Comment éviter une valorisation trop élevée qui bloquera la prochaine levée ? +
Construire la valorisation sur 3 méthodes croisées : multiples sectoriels comparables, DCF projeté avec hypothèses défendables, et benchmarks de levées récentes au même stade. Une valorisation crédible donne 30% de marge à votre prochaine levée. Une valorisation gonflée garantit un down-round.
Quels sont les pièges les plus dangereux dans une term sheet ? +
Trois clauses à décoder ligne par ligne : la liquidation préférentielle (préférer 1x non-participating), l’anti-dilution (refuser le full ratchet, négocier broad-based weighted average), et les droits de gouvernance (vetos, sièges au board, drag-along). Chaque ligne mal négociée peut vous coûter votre entreprise à la sortie.

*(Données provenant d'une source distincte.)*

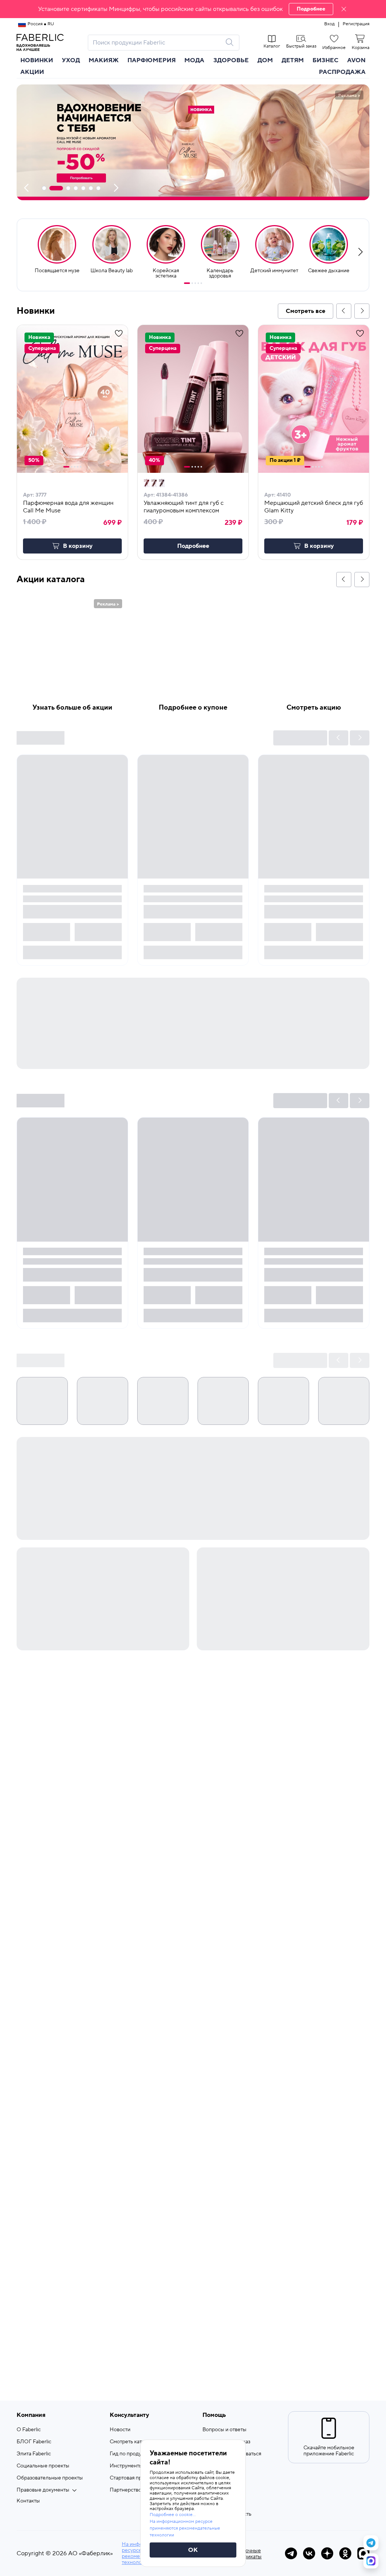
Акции (32, 72)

Faut-il être accompagné pour une première levée de fonds ? +
Pour une première levée, l’accompagnement n’est pas un luxe, c’est une assurance. Vous négociez face à des professionnels qui font 50 deals par an. Sans expert à vos côtés, le déséquilibre informationnel se paie cash : valorisation sous-optimale, clauses défavorables, dilution excessive. Le coût d’un accompagnement est marginal face à l’écart de résultat.